Stored records:
* * * * * * * * *

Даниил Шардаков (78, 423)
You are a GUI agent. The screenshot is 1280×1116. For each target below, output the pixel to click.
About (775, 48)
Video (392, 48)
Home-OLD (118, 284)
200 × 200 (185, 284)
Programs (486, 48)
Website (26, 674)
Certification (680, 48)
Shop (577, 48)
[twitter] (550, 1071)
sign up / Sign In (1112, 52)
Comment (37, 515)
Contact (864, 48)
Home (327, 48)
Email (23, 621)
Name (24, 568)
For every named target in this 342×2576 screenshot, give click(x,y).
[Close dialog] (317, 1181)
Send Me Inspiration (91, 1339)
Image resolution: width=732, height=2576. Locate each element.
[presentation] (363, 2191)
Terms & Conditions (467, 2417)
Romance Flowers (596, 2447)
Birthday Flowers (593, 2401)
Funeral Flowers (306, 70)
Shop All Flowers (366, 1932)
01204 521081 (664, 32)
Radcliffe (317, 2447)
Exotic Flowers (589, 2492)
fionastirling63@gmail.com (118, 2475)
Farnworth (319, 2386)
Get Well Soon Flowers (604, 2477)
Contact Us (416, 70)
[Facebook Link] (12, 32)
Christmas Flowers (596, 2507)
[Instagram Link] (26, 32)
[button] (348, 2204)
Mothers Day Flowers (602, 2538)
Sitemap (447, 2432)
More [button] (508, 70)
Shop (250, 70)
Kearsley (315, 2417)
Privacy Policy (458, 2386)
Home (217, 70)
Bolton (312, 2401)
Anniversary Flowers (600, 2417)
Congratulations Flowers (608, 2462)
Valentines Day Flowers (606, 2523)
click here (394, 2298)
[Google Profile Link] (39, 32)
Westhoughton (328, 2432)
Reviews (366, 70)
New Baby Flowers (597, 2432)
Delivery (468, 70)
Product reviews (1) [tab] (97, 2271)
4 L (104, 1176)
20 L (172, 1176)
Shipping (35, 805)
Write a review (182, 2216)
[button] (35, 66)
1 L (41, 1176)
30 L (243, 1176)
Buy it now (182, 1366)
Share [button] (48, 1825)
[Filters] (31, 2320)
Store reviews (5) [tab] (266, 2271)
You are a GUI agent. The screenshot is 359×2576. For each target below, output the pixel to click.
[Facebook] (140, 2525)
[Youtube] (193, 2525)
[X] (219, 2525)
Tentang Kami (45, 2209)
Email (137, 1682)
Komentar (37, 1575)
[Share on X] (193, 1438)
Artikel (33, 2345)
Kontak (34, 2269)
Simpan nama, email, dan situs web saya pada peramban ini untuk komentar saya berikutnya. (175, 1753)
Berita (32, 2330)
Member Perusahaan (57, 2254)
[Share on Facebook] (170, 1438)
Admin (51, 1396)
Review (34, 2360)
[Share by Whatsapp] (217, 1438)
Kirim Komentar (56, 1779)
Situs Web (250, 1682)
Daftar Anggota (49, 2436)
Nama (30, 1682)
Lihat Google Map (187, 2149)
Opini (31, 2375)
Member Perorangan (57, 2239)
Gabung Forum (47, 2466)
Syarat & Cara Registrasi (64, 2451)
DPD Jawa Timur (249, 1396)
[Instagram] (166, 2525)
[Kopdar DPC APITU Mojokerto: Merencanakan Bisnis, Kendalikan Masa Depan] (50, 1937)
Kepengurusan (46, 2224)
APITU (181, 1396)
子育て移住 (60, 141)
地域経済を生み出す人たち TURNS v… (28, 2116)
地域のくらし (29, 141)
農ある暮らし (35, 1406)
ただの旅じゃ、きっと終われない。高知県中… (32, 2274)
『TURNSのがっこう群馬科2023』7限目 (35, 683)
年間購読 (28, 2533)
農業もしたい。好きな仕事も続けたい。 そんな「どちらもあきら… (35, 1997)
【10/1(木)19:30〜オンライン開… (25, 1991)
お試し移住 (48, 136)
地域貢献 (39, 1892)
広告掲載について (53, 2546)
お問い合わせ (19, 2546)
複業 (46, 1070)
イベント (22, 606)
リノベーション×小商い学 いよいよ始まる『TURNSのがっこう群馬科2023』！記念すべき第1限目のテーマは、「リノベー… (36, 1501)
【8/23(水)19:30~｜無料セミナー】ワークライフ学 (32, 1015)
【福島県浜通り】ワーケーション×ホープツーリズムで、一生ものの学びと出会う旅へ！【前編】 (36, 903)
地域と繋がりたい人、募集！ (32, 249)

* * * * * * * * *

What is expected: Return every line of the data unchanged.

Task solution:
Даниил Шардаков (78, 423)
You are a GUI agent. The screenshot is 1280×1116. For each target below, output the pixel to click.
About (775, 48)
Video (392, 48)
Home-OLD (118, 284)
200 × 200 (185, 284)
Programs (486, 48)
Website (26, 674)
Certification (680, 48)
Shop (577, 48)
[twitter] (550, 1071)
sign up / Sign In (1112, 52)
Comment (37, 515)
Contact (864, 48)
Home (327, 48)
Email (23, 621)
Name (24, 568)
For every named target in this 342×2576 screenshot, give click(x,y).
[Close dialog] (317, 1181)
Send Me Inspiration (91, 1339)
Image resolution: width=732, height=2576. Locate each element.
[presentation] (363, 2191)
Terms & Conditions (467, 2417)
Romance Flowers (596, 2447)
Birthday Flowers (593, 2401)
Funeral Flowers (306, 70)
Shop All Flowers (366, 1932)
01204 521081 (664, 32)
Radcliffe (317, 2447)
Exotic Flowers (589, 2492)
fionastirling63@gmail.com (118, 2475)
Farnworth (319, 2386)
Get Well Soon Flowers (604, 2477)
Contact Us (416, 70)
[Facebook Link] (12, 32)
Christmas Flowers (596, 2507)
[Instagram Link] (26, 32)
[button] (348, 2204)
Mothers Day Flowers (602, 2538)
Sitemap (447, 2432)
More [button] (508, 70)
Shop (250, 70)
Kearsley (315, 2417)
Privacy Policy (458, 2386)
Home (217, 70)
Bolton (312, 2401)
Anniversary Flowers (600, 2417)
Congratulations Flowers (608, 2462)
Valentines Day Flowers (606, 2523)
click here (394, 2298)
[Google Profile Link] (39, 32)
Westhoughton (328, 2432)
Reviews (366, 70)
New Baby Flowers (597, 2432)
Delivery (468, 70)
Product reviews (1) [tab] (97, 2271)
4 L (104, 1176)
20 L (172, 1176)
Shipping (35, 805)
Write a review (182, 2216)
[button] (35, 66)
1 L (41, 1176)
30 L (243, 1176)
Buy it now (182, 1366)
Share [button] (48, 1825)
[Filters] (31, 2320)
Store reviews (5) [tab] (266, 2271)
You are a GUI agent. The screenshot is 359×2576. For each target below, output the pixel to click.
[Facebook] (140, 2525)
[Youtube] (193, 2525)
[X] (219, 2525)
Tentang Kami (45, 2209)
Email (137, 1682)
Komentar (37, 1575)
[Share on X] (193, 1438)
Artikel (33, 2345)
Kontak (34, 2269)
Simpan nama, email, dan situs web saya pada peramban ini untuk komentar saya berikutnya. (175, 1753)
Berita (32, 2330)
Member Perusahaan (57, 2254)
[Share on Facebook] (170, 1438)
Admin (51, 1396)
Review (34, 2360)
[Share by Whatsapp] (217, 1438)
Kirim Komentar (56, 1779)
Situs Web (250, 1682)
Daftar Anggota (49, 2436)
Nama (30, 1682)
Lihat Google Map (187, 2149)
Opini (31, 2375)
Member Perorangan (57, 2239)
Gabung Forum (47, 2466)
Syarat & Cara Registrasi (64, 2451)
DPD Jawa Timur (249, 1396)
[Instagram] (166, 2525)
[Kopdar DPC APITU Mojokerto: Merencanakan Bisnis, Kendalikan Masa Depan] (50, 1937)
Kepengurusan (46, 2224)
APITU (181, 1396)
子育て移住 (60, 141)
地域経済を生み出す人たち TURNS v… (28, 2116)
地域のくらし (29, 141)
農ある暮らし (35, 1406)
ただの旅じゃ、きっと終われない。高知県中… (32, 2274)
『TURNSのがっこう群馬科2023』7限目 (35, 683)
年間購読 (28, 2533)
農業もしたい。好きな仕事も続けたい。 そんな「どちらもあきら… (35, 1997)
【10/1(木)19:30〜オンライン開… (25, 1991)
お試し移住 (48, 136)
地域貢献 (39, 1892)
広告掲載について (53, 2546)
お問い合わせ (19, 2546)
複業 (46, 1070)
イベント (22, 606)
リノベーション×小商い学 いよいよ始まる『TURNSのがっこう群馬科2023』！記念すべき第1限目のテーマは、「リノベー… (36, 1501)
【8/23(水)19:30~｜無料セミナー】ワークライフ学 (32, 1015)
【福島県浜通り】ワーケーション×ホープツーリズムで、一生ものの学びと出会う旅へ！【前編】 (36, 903)
地域と繋がりたい人、募集！ (32, 249)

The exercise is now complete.